Marta and I had not had many nights out since the birth of our sixth child, Jean Marie, now nine months old. I had promised her an evening at the Athens Bar and Grill, a popular Greek restaurant on the Houston Ship Channel, where on any night the impromptu entertainment might include, for example, a large, sweaty woman slinging a skinny sailor around the dance floor. I also wanted to see what the big deal was about eating food cooked in grape leaves.

Arriving home, I had to hit the deck running and get dressed if we were to beat the evening supper crowd. Marta had the kids all lined up and fed. With the help of the older ones, a single baby-sitter could handle the whole gang and, since it was a Friday night, the kids didn’t have any homework.

At the launch complex in Florida, meanwhile, the spacecraft voice lines started glitching. The crew was having trouble communicating with the launch team as well as with each other. It was approaching sunset at the Cape when the countdown was held to permit troubleshooting. Kraft kidded George Page, the test conductor at the Cape, saying that he was keeping score on who called the most holds.

The communications systems used between the crew, launch team, and MCC were incredibly complex. Hundreds of engineers, operators, and technicians were wired to their support teams. In Mission Control there were more than a hundred communications panels, each with forty-eight talk-listen buttons. If you wanted to talk to someone sitting next to you, the voice communications went through dozens of connections. From the MCC to the Cape the communications were carried by numerous telephone lines. When anything broke down, the simplest problem might take hours to troubleshoot and resolve. Doing it during a pad test bordered on the impossible.

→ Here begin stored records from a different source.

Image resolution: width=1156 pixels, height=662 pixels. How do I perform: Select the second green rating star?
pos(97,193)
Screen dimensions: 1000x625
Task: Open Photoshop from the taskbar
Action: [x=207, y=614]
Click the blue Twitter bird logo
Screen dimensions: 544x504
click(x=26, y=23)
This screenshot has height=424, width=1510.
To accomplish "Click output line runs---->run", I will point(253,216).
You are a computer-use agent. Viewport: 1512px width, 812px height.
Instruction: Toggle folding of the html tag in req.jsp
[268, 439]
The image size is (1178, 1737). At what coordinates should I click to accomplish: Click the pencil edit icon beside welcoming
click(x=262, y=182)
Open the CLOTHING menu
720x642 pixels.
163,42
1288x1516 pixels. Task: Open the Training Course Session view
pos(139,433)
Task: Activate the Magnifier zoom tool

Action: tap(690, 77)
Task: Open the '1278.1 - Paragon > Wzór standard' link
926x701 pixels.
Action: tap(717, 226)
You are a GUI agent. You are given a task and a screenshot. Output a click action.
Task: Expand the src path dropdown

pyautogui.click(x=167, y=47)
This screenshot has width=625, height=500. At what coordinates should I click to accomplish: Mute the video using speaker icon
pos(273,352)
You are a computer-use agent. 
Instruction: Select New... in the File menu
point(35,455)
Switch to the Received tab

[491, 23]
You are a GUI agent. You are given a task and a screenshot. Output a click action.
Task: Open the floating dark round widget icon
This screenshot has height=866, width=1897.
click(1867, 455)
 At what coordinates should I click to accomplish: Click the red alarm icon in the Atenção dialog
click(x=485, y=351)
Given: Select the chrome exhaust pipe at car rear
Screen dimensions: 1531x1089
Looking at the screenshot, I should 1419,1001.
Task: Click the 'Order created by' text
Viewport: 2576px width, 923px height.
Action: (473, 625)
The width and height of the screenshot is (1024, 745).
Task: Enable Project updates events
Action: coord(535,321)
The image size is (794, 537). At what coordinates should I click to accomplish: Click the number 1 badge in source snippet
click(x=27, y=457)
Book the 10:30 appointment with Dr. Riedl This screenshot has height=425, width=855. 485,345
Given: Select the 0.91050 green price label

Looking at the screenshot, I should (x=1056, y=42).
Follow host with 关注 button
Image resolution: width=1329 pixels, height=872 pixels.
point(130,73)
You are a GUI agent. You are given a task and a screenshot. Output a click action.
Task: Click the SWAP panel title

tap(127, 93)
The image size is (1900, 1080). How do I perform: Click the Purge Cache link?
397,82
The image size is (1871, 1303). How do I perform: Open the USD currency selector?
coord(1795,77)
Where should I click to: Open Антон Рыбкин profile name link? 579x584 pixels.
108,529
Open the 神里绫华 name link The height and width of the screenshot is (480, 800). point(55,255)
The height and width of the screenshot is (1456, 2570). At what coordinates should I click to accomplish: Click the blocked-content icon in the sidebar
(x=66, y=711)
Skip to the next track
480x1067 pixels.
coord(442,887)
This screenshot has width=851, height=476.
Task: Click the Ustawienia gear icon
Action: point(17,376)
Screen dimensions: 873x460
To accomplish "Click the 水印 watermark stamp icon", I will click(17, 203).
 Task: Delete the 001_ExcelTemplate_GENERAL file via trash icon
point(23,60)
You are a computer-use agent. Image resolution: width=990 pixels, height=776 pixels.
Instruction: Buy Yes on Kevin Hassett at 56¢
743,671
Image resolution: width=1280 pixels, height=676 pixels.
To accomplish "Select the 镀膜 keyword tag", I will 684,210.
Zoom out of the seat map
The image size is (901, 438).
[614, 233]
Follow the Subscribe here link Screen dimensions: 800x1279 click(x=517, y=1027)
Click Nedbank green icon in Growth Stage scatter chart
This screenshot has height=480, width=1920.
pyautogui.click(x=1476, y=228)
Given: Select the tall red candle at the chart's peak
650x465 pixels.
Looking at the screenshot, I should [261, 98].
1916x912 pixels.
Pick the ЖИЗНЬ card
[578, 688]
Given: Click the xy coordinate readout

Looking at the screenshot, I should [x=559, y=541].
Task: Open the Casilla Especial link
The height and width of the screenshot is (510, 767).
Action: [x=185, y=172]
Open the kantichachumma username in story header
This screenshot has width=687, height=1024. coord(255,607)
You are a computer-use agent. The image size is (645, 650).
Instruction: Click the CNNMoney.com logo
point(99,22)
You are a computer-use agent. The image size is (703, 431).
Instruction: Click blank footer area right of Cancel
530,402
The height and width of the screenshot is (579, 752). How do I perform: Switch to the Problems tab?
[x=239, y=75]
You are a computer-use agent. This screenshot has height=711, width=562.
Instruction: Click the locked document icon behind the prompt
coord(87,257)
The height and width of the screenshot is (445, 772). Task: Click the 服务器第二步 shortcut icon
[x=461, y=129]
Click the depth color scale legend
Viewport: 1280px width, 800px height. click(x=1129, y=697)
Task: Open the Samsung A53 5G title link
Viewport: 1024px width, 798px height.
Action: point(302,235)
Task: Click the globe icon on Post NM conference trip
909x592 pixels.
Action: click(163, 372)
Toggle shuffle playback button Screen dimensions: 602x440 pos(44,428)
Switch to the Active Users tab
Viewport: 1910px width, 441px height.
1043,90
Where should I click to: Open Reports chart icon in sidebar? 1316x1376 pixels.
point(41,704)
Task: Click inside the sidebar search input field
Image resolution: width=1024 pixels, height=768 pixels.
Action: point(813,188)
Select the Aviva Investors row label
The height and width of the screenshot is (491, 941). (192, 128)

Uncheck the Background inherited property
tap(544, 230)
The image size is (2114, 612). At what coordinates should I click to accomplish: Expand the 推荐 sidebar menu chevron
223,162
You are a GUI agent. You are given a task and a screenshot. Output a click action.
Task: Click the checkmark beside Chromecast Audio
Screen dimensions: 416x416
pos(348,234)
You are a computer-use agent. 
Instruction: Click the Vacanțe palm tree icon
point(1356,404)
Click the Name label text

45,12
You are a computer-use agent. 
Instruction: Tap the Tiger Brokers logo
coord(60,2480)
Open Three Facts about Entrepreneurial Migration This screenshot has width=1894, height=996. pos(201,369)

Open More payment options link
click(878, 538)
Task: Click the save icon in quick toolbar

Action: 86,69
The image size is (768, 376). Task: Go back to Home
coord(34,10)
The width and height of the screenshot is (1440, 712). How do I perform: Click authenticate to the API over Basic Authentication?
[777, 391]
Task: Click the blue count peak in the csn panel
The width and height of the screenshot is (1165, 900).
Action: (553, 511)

The launch team continued trying to work around the communications problems. Attempting to resolve the comm problems, Grissom and Ed White exchanged their suit audio/electrical connectors while Roger Chaffee and the launch team rehearsed the procedures for a dry check of the spacecraft thrusters. At 5:20 P.M., the countdown entered the scheduled hold point at T minus ten minutes where the spacecraft would switch to its internal power. The communications problems had to be fixed before proceeding. Kraft entered the hold in his console log, punched at his voice comm, and said, “Ground Control, see if you can get a handle on the voice problems. The rest of you can take ten.”